El personaje de Travis en Paris, Texas se enfrenta a esa peligrosa búsqueda en uno mismo que comienza, como suele ser, en la idealización. Travis evoca a menudo ese París de Texas donde sus padres fueron felices porque es la única forma de serlo que ha aprendido. Las lejanas imágenes de la película super 8 donde Jane y Travis se divierten en la playa aparecen envueltas en un halo de distancia, como si faltara algo. Y es que a veces recordar implica también no salir muy favorecido en la foto. Es necesario que nuestra memoria se enfrente con lo más desagradable de nuestra existencia, porque de lo contrario jamás lograremos esclarecer aquello que falló y que pinchó la rueda de nuestra furgoneta.
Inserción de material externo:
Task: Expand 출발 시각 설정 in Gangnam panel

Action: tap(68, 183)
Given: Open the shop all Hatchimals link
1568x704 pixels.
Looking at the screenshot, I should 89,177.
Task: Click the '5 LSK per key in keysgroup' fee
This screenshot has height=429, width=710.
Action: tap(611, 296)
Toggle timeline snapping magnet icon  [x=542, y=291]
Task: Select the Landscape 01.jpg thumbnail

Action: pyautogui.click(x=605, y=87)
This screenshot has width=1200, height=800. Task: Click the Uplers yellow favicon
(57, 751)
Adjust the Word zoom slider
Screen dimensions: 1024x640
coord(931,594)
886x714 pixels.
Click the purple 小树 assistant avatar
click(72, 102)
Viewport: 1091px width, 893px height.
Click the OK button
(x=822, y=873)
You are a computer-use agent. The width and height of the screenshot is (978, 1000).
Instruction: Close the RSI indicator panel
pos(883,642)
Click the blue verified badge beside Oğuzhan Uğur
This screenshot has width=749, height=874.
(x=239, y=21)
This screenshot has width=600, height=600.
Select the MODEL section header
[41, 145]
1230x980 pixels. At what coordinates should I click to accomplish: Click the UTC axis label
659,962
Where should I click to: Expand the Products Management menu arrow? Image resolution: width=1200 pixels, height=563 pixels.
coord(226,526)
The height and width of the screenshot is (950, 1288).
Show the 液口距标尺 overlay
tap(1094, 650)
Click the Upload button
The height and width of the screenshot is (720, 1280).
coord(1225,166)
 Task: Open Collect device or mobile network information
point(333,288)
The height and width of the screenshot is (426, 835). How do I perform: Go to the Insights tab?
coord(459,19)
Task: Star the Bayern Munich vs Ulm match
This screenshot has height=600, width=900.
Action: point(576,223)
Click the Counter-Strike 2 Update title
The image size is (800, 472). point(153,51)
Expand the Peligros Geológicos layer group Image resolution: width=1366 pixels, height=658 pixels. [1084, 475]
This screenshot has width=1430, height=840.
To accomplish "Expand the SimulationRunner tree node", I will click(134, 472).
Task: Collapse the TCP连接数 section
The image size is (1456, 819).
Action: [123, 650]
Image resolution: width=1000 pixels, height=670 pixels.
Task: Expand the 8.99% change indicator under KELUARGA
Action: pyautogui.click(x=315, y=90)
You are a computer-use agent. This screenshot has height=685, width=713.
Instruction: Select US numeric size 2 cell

Son los fantasmas de Travis los que le llevan a iniciar esa caminata sin rumbo por parajes inhóspitos, tal vez, con la esperanza de comprender. Travis se empeña continuamente en marcar sus propios ritmos, -va en coche en lugar de coger un avión, camina cuando todos van en coche-, lo que se vuelve un alegato a que las personas se salvan ellas solas. El reencuentro con Jane vestida con un jersey rosa en el peep show es más bien consigo mismo. Hay algo de confesionario católico en esa maravillosa escena. Lamentablemente no está en la mano de Travis reparar el daño que ha causado en el pasado, pero sí dejarlo todo lo más ordenado posible antes de marcharse y seguir adelante. Es lo que ocurre en esas autopistas en las que no hay glorieta para rectificar y solo queda continuar conduciendo, prestando, esta vez, más atención a las señales para no saltarnos la salida de nuevo.